There were no signs of attempts to mark the protests in mainland China, where the government squelches all discussion of the events.

As in past years, foreign media reports on issues related to the protests in print, on television or the Internet were blocked. Journalists trying to film on the square or interview dissidents in recent days have been detained for several hours on apparently trumped-up charges of creating disturbances, according to the Foreign Correspondents Club of China.

Authorities have been tightening surveillance of China's dissident community ahead of the anniversary, with some leading writers already under close watch or house arrest for months.

Ding Zilin, a retired professor and advocate for Tiananmen victims, said by telephone that a dozen officers blocked her and her husband from leaving their Beijing apartment Wednesday.

"They won't even allow me to go out and buy vegetables," said Ding, whose teenage son was killed in the crackdown. "They've been so ruthless to us that I am utterly infuriated," she said.

Another leading dissident voice, Bao Tong, was taken by police to southeastern China, said his son, Bao Pu.

Bao Tong, 76, is the former secretary to Zhao Ziyang, the Communist Party leader deposed for sympathizing with the pro-democracy protesters.

All seven of the former student leaders on the original wanted list who remain in China were under surveillance and had been warned by police not to travel outside their home cities or accept media interviews, according to the Hong Kong-based Information Center for Human Rights and Democracy.
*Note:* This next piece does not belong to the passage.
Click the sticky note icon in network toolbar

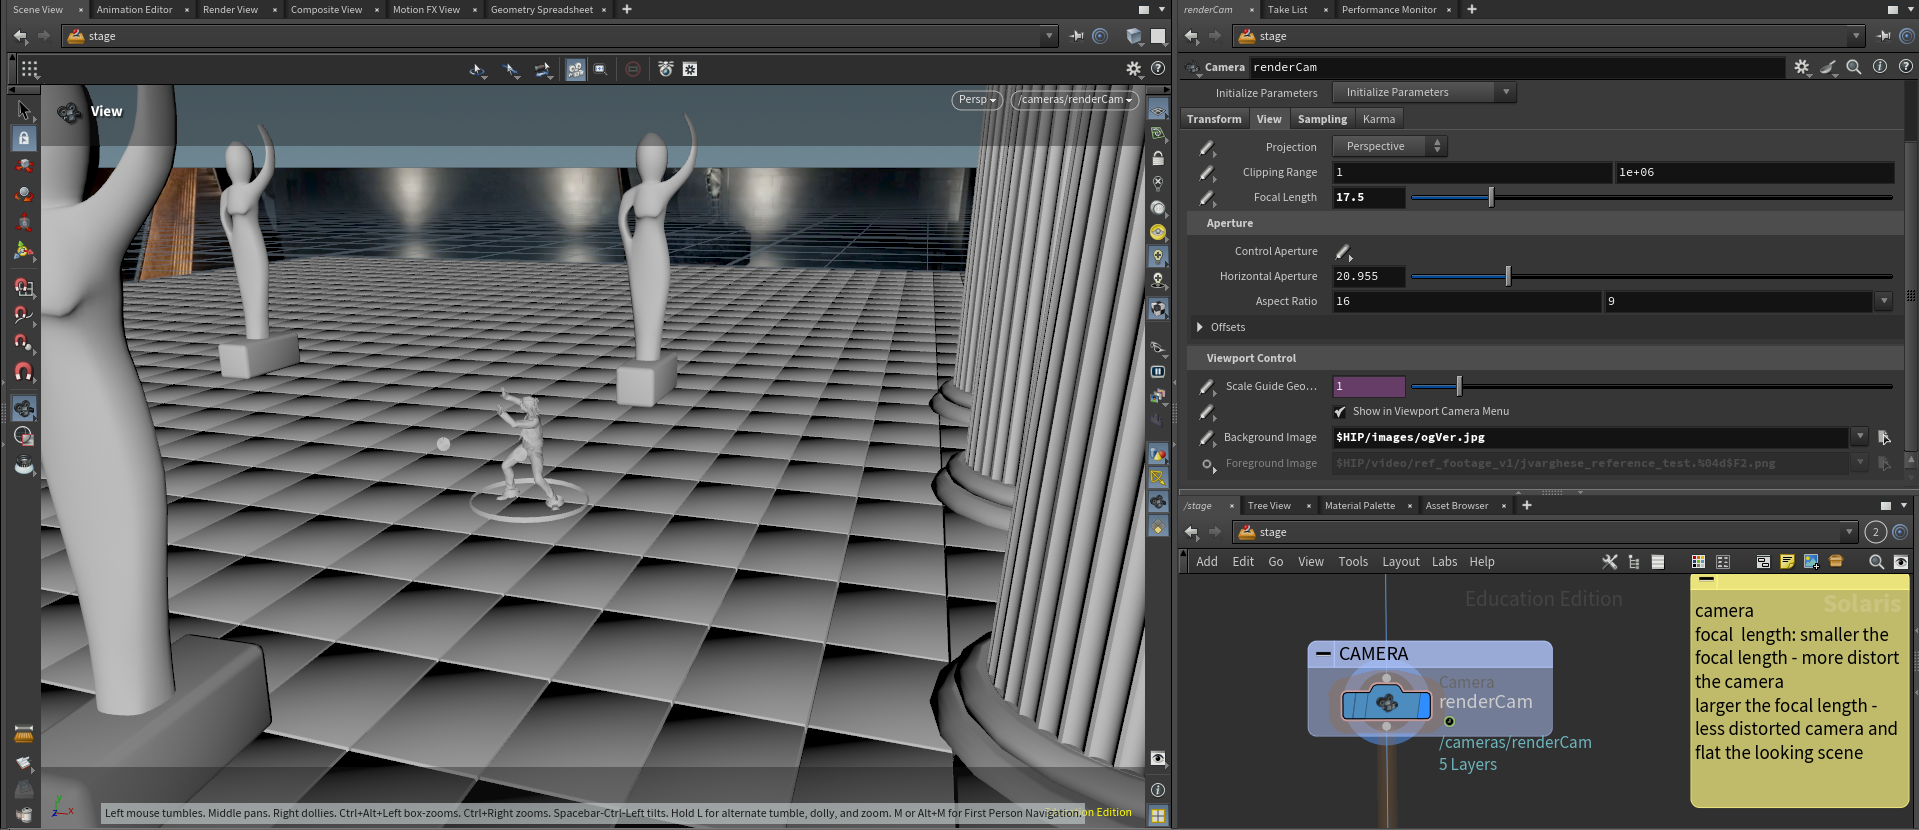click(x=1787, y=562)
Apart from Wu'er, those still on the list live in the United States and are barred from returning.

The blocking of social networking sites marked a new chapter in China's attempts to muzzle dissent and control information, showing the burgeoning influence of such technology among young Chinese.

Authorities targeted message boards on more than 6,000 Web sites affiliated with colleges and universities, along with Chinese mini-blogging site Fanfou and video sharing site VeryCD. Notices on their home pages said they would be closed through Saturday for "technical maintenance." The video site YouTube has been blocked in China since March.
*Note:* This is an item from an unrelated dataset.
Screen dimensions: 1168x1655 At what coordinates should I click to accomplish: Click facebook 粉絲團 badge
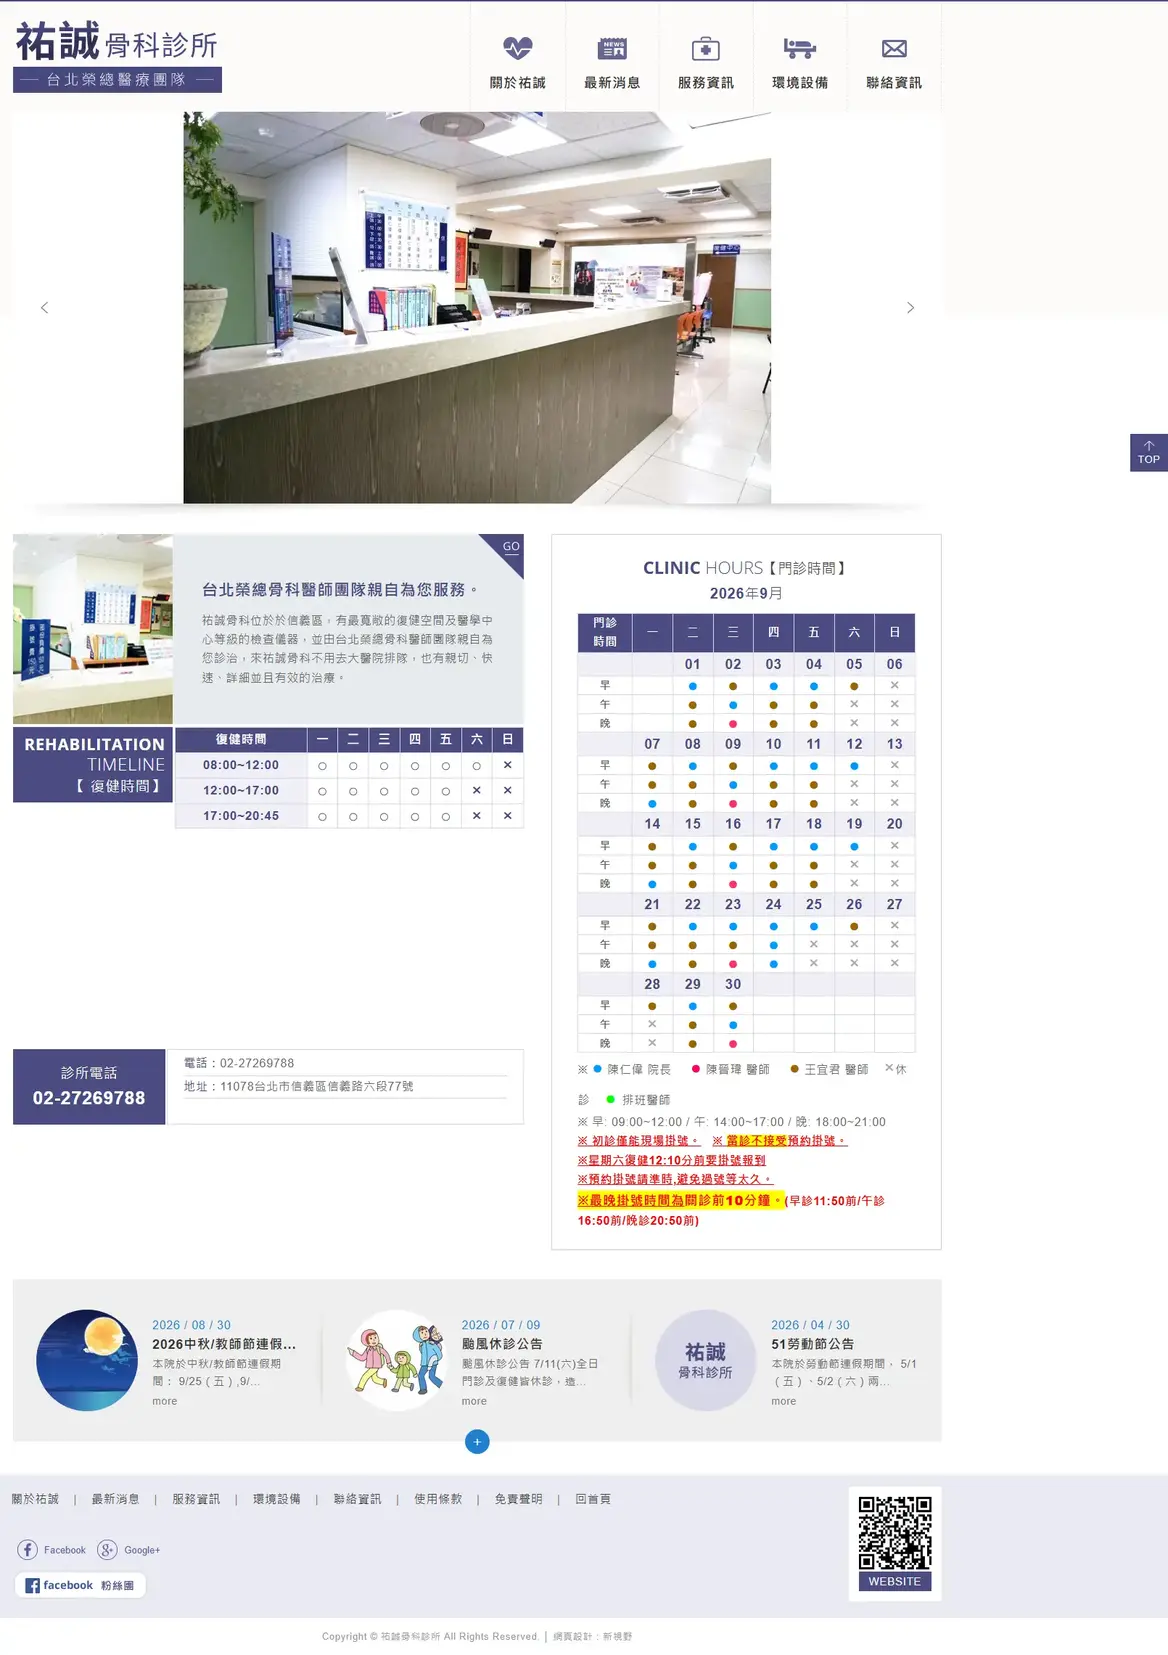tap(80, 1585)
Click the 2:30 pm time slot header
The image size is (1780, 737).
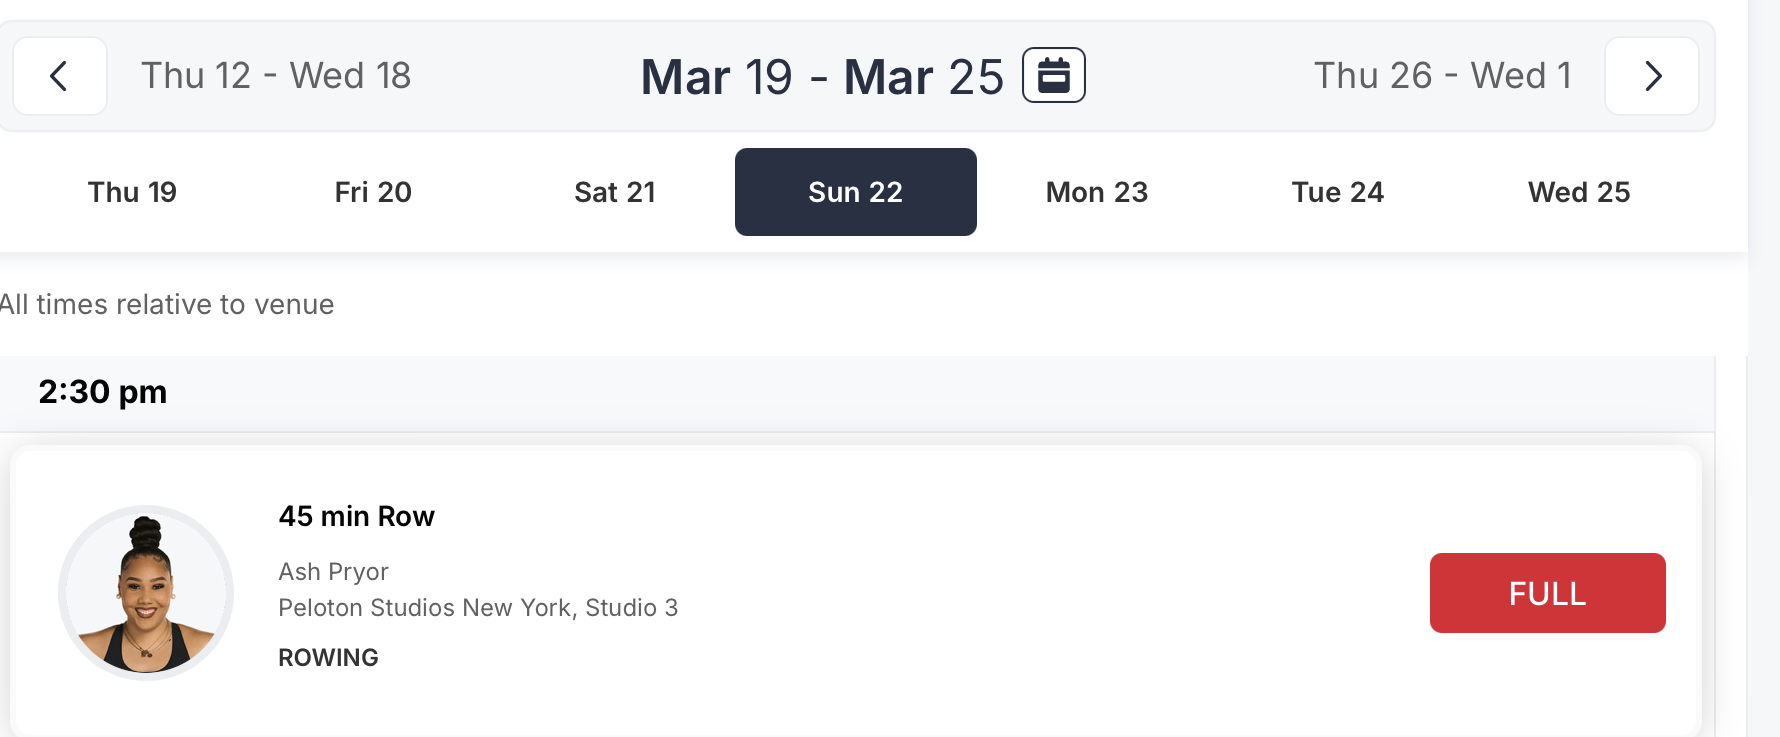tap(103, 392)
Jason Khoury, spokesman for Yahoo, which owns Flickr, said no explanation had been given and the company believed the restrictions were "inconsistent with the right to freedom of expression." Officials from Twitter did not comment.
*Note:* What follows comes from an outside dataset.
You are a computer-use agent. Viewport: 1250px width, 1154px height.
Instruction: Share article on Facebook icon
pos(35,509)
In Hong Kong, where the anniversary is openly commemorated, a second dissident who took part in the 1989 events was denied entry to the territory. U.S. Consulate General spokesman Dale Kreisher said the decision to deport Xiang Xiaoji, an American citizen, was "particularly regrettable in light of Hong Kong's well-known reputation as an open society."

Xiang had planned to attend Hong Kong's annual candlelight vigil for victims of the crackdown.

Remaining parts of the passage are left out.